►
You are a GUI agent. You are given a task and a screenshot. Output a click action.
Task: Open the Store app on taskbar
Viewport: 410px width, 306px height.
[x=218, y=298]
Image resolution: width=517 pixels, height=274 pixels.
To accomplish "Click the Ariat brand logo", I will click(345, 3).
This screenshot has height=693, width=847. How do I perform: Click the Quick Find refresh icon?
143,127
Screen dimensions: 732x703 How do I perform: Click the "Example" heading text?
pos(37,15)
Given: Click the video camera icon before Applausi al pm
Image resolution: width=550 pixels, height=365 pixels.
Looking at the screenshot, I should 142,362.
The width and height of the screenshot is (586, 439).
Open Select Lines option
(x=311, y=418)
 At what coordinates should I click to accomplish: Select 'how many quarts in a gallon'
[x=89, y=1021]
◄
►
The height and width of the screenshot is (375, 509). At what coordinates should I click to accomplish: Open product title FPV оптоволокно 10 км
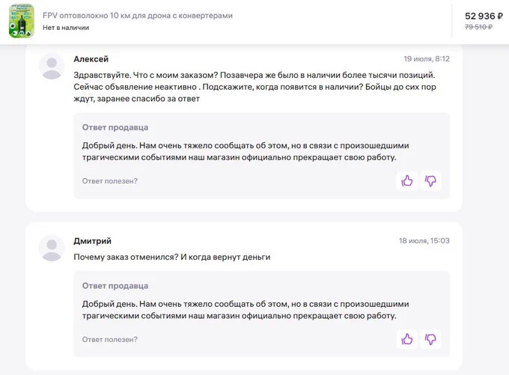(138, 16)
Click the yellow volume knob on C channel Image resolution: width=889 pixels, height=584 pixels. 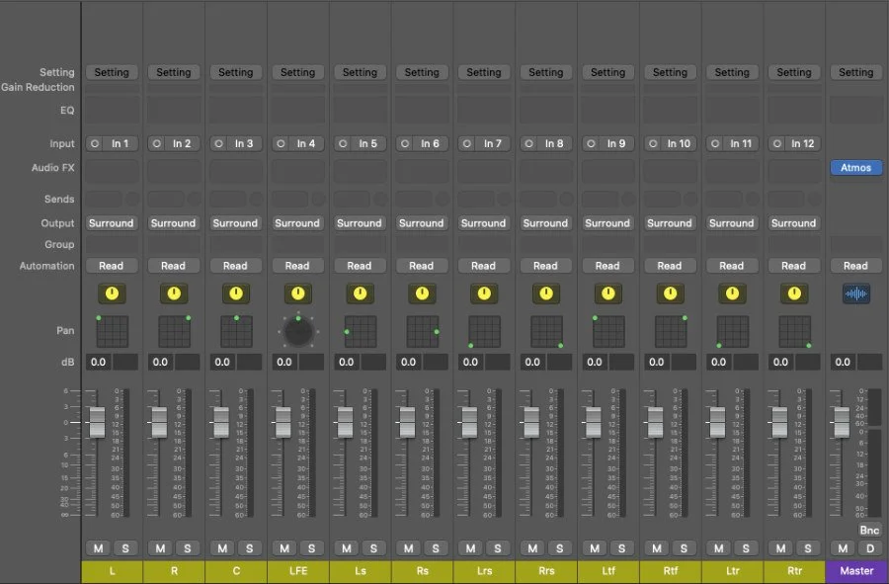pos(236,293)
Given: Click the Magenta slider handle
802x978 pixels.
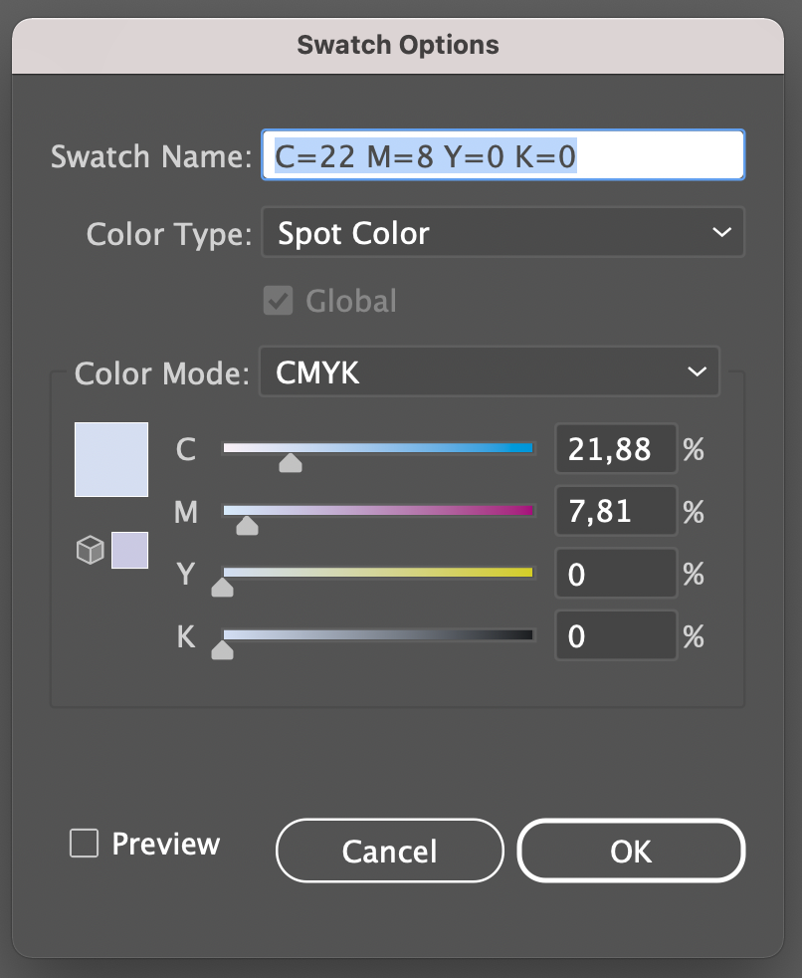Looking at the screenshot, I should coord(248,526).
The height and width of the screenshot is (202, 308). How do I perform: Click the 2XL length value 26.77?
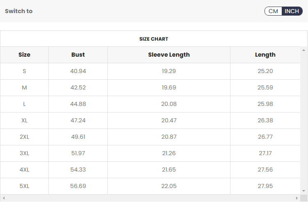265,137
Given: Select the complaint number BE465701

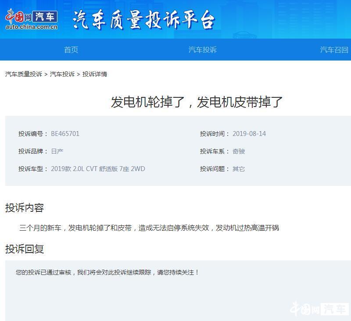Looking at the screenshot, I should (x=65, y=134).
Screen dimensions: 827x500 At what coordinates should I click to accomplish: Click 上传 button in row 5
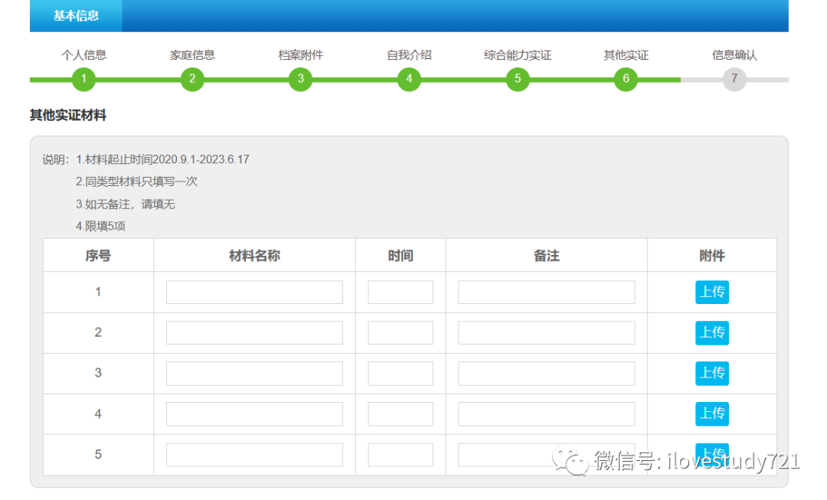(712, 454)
◄
►
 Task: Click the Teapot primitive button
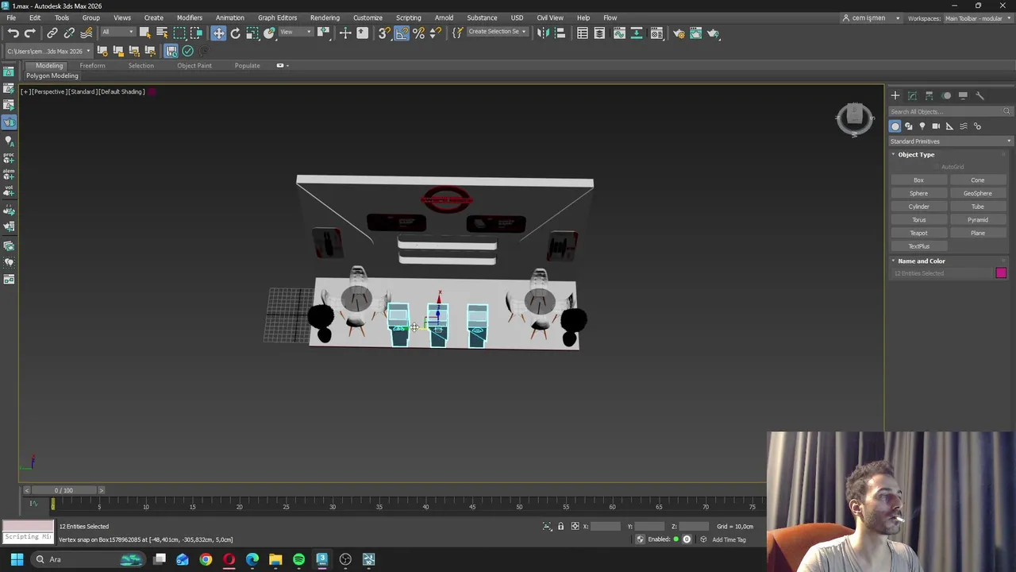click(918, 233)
◄
Requirements - Return everything in the data above from the line containing "Given: Click the video" down to the line containing "[x=89, y=1021]", both of those lines included, with each line reproduced verbatim.

Response to this exercise -
Given: Click the video camera icon before Applausi al pm
Image resolution: width=550 pixels, height=365 pixels.
Looking at the screenshot, I should 142,362.
The width and height of the screenshot is (586, 439).
Open Select Lines option
(x=311, y=418)
 At what coordinates should I click to accomplish: Select 'how many quarts in a gallon'
[x=89, y=1021]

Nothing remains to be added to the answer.